I agree that data size matters in these discussions.  But I think the
right way to account for it is show performance at a range of data
sizes, as measured from Python.

The assumption that you'll keep the GPU busy isn't necessarily true.
thrust::reduce, for example (which max_element uses internally),
launches a big kernel, followed by a small kernel to finish the
reduction tree, followed by a cudaMemcpy to transfer the result back
to the host.  The GPU won't be busy during the small kernel, nor
during the cudaMemcpy, nor during the conversion back to Python, etc.
Reduce is often used to make control flow decisions in optimization
loops, where you don't know what the next optimization step to be
performed is until the result is known, and so you can't launch the
work speculatively.  If the control flow is performed in Python, all
these overheads are exposed to application performance - so I think
they matter.

The fact that they're relatively less important for larger problems
will be evident if the timings are made from the Python side.

- bryan

On Wed, May 30, 2012 at 10:20 PM, Andreas Kloeckner
<li...@informa.tiker.net> wrote:
> On Wed, 30 May 2012 21:58:13 -0700, Bryan Catanzaro <bcatanz...@acm.org> 
> wrote:
>> Why should the overhead be measured separately?  For users of these
>> systems, the Python overhead is unavoidable.  The time spent running
>> on the GPU alone is an important implementation detail for people
>> improving systems like PyCUDA, but users of these systems see overhead
>> costs exposed in their overall application performance, and so I don't
>> see how the overhead can be ignored.
>
> Because whether the overhead matters or not depends on data size.
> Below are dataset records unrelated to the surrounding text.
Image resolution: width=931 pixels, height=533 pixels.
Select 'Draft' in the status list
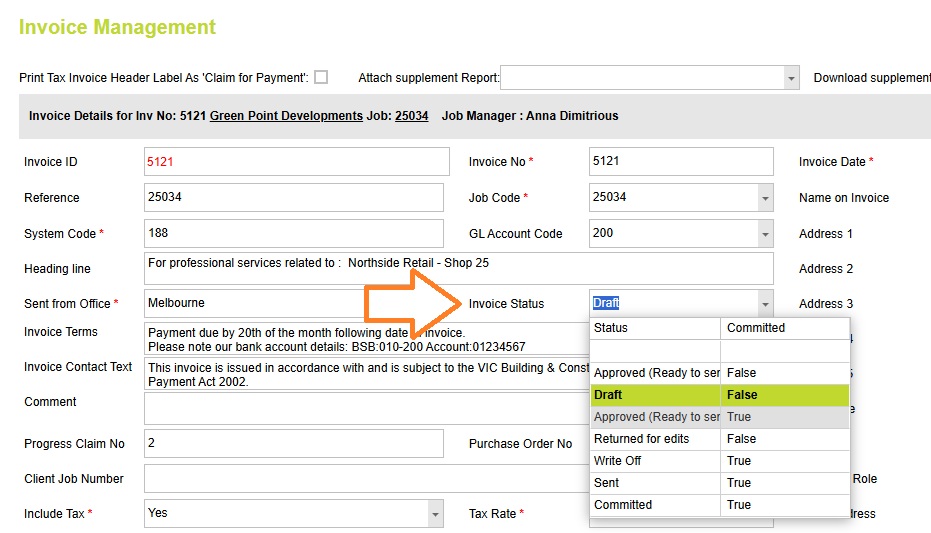(655, 395)
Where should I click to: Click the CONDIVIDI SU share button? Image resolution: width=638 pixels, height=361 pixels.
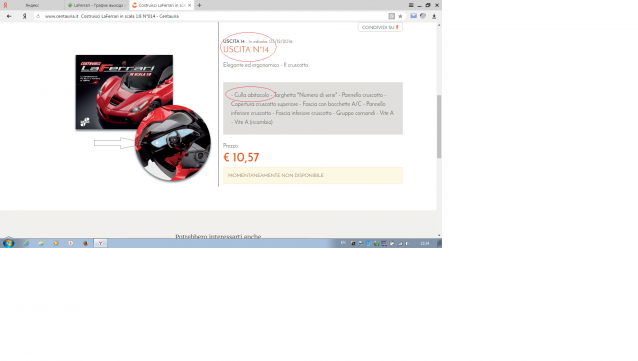(x=380, y=27)
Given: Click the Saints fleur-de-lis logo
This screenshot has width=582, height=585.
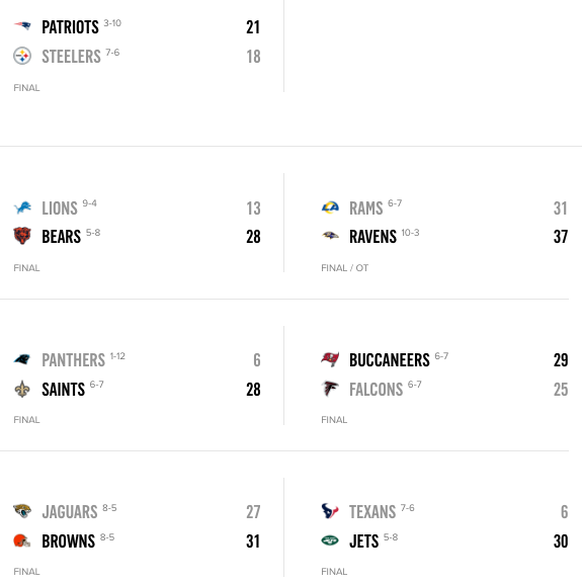Looking at the screenshot, I should pyautogui.click(x=22, y=389).
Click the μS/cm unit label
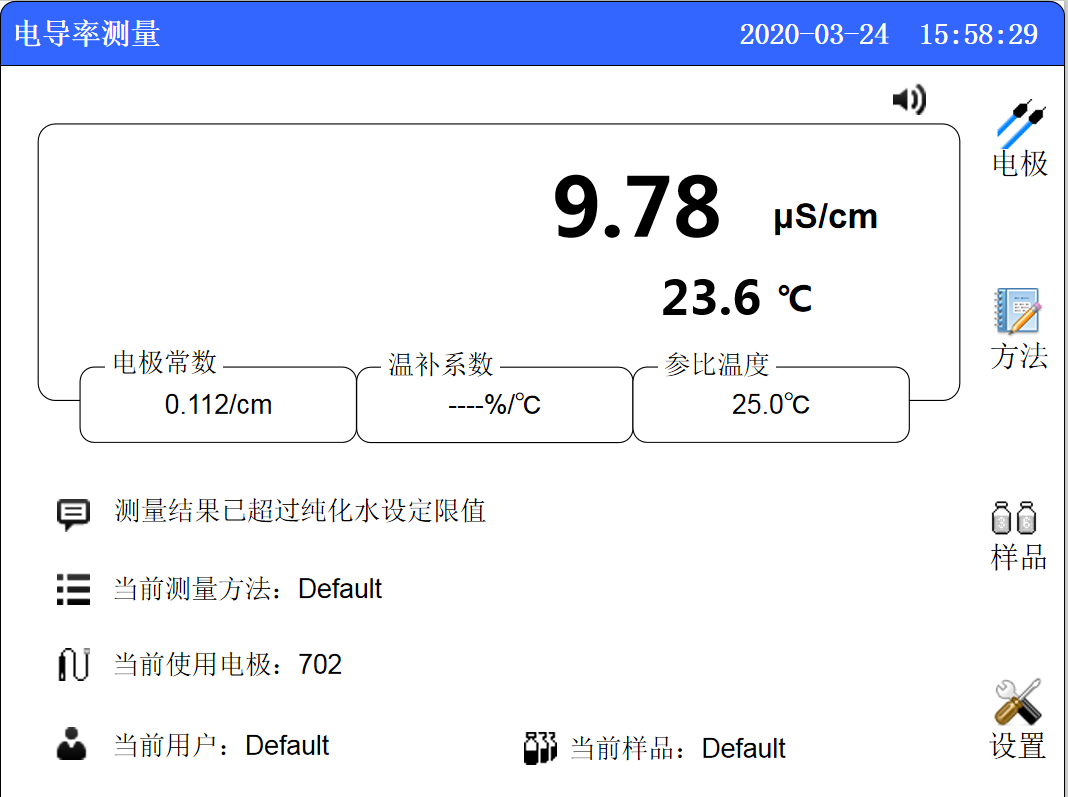This screenshot has width=1068, height=797. (825, 217)
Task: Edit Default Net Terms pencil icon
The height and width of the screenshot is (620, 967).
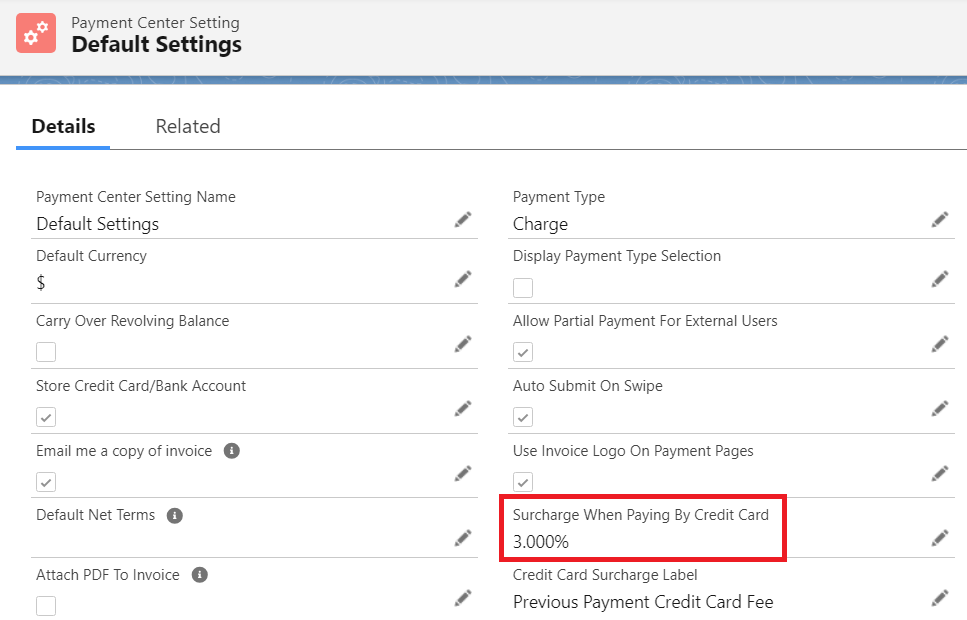Action: click(462, 538)
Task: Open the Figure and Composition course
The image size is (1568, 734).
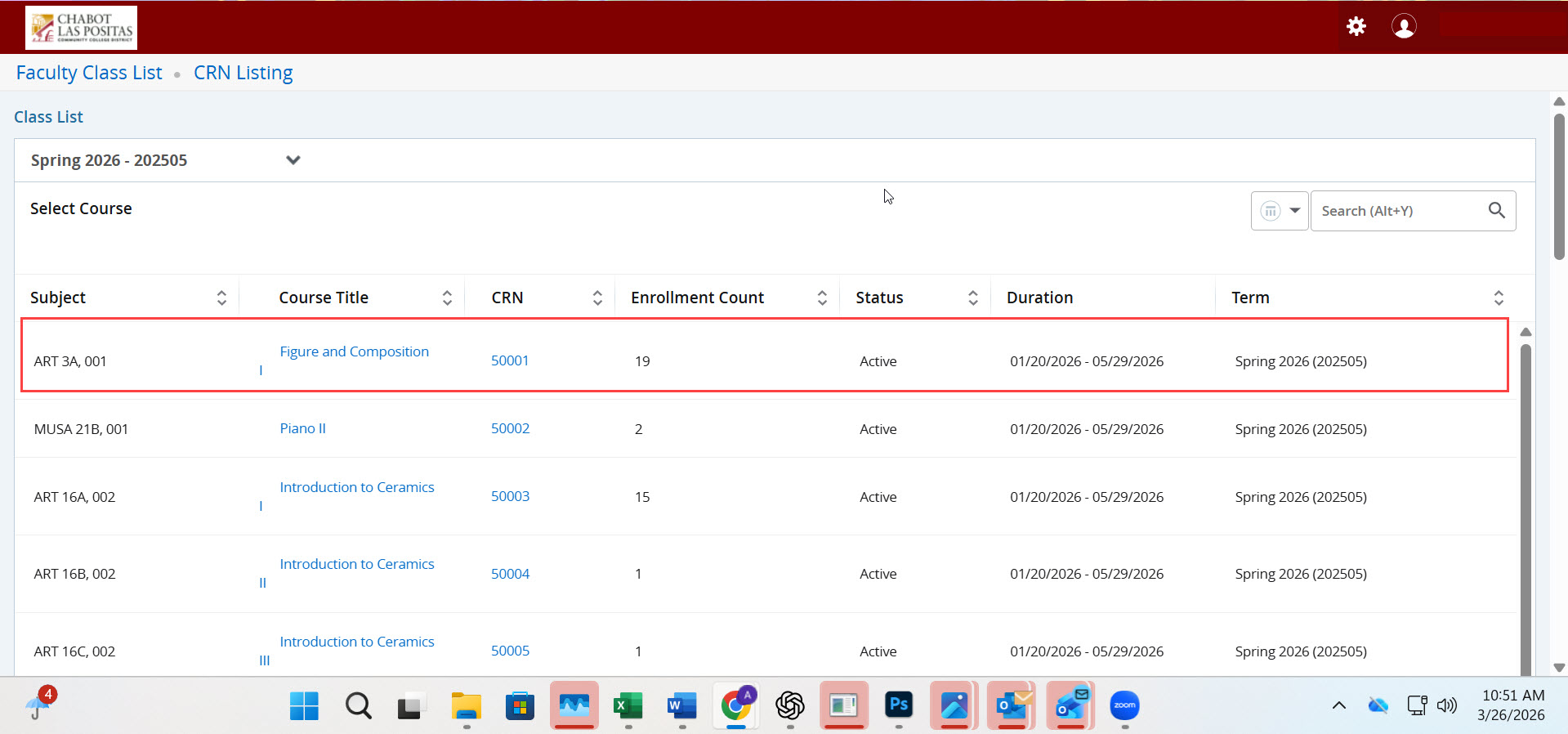Action: point(354,351)
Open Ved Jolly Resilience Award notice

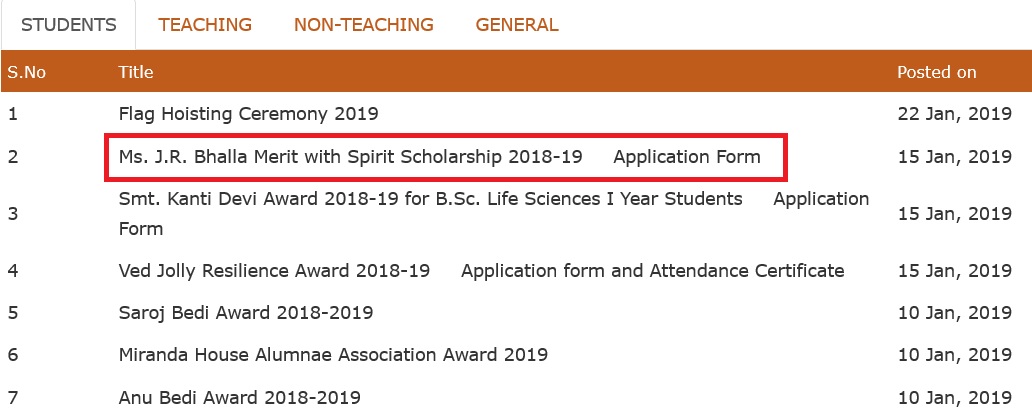pos(274,271)
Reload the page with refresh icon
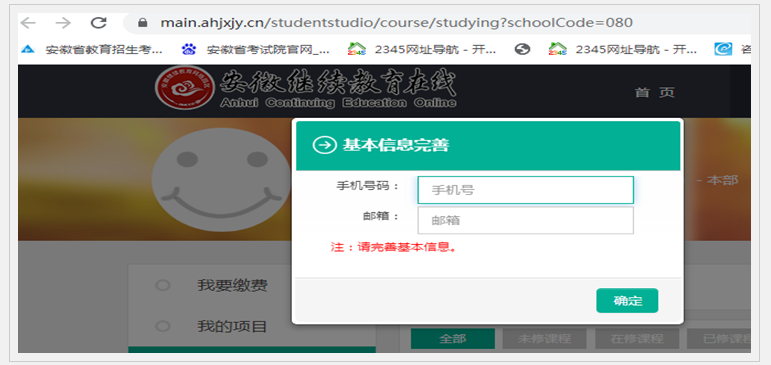This screenshot has height=365, width=771. [x=99, y=23]
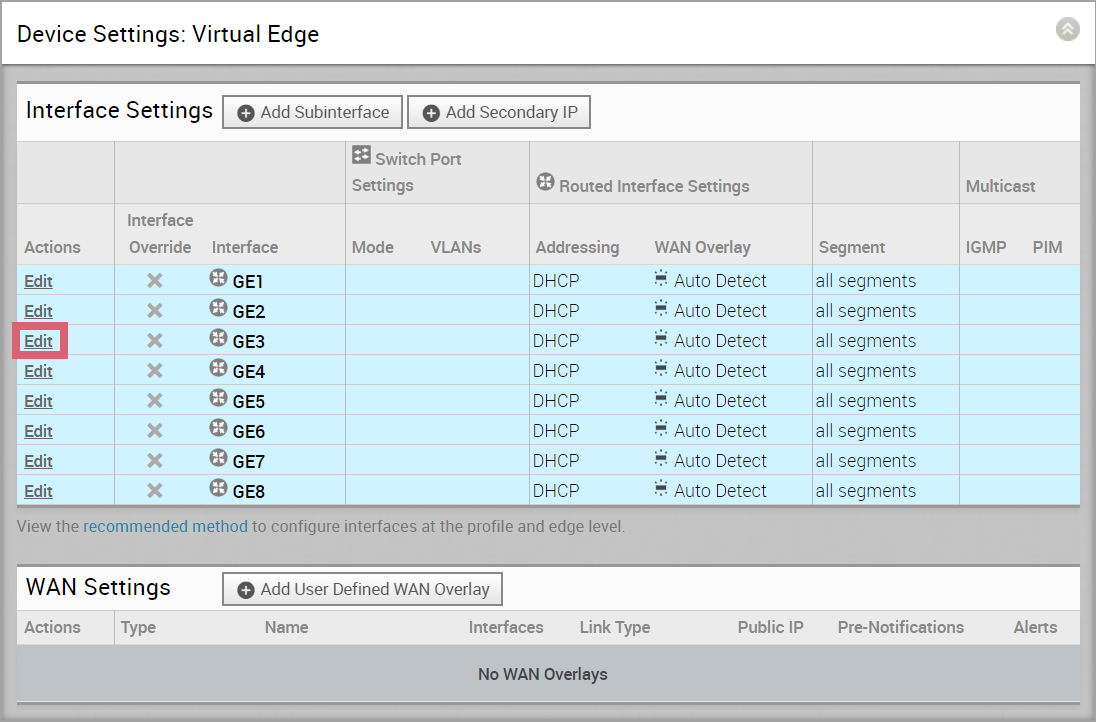This screenshot has height=722, width=1096.
Task: Collapse the Device Settings panel
Action: coord(1067,30)
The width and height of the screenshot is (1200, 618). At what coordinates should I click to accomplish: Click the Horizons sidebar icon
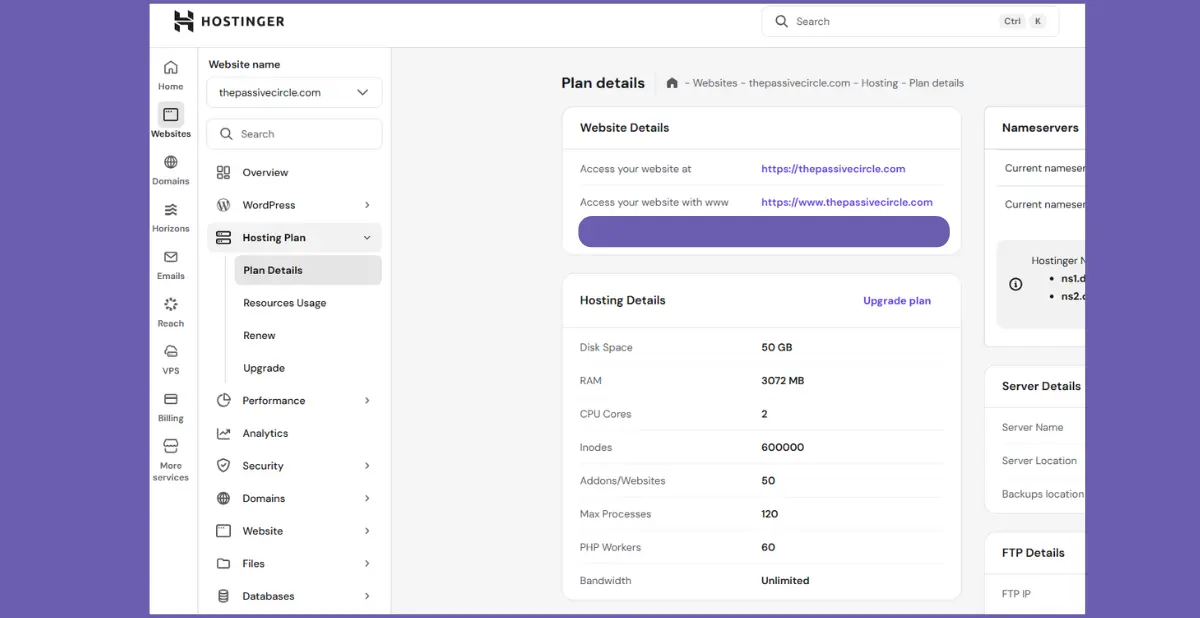coord(170,215)
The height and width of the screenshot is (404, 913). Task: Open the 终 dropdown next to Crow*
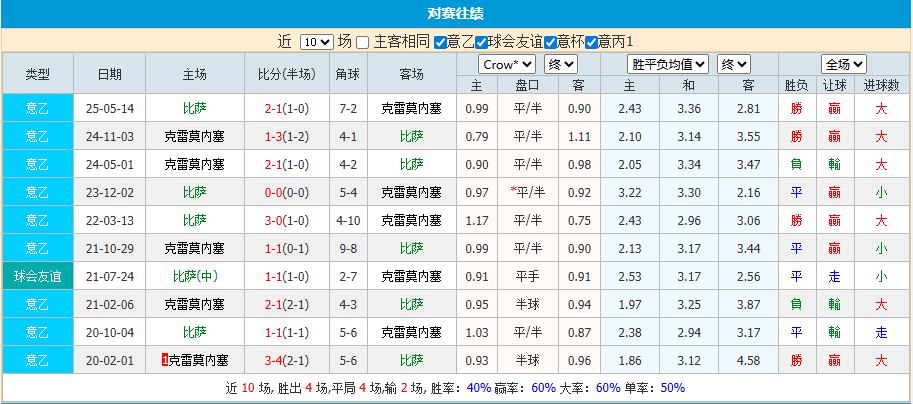559,64
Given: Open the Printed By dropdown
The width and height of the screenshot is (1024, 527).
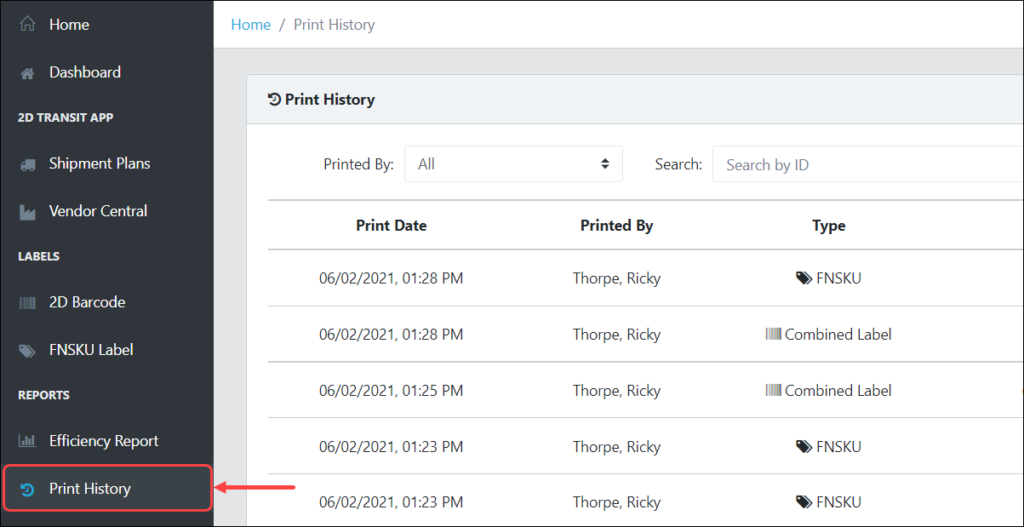Looking at the screenshot, I should pos(513,164).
Since
> the overhead is constant across all data sizes, that overhead is going
> to be mostly irrelevant for big data, whereas for tiny data it might
> well be a dealbreaker.
>
> That's why I think a single number doesn't cut it.
>
> In addition, there's an underlying assumption that you'll keep the GPU
> busy for a while, i.e. keep the GPU queue saturated. If you do that (the
> ability to do that being related, again, to data size), then on top of
> that anything Python does runs in parallel to the GPU--and your net run
> time will be exactly the same as if the overhead never happened.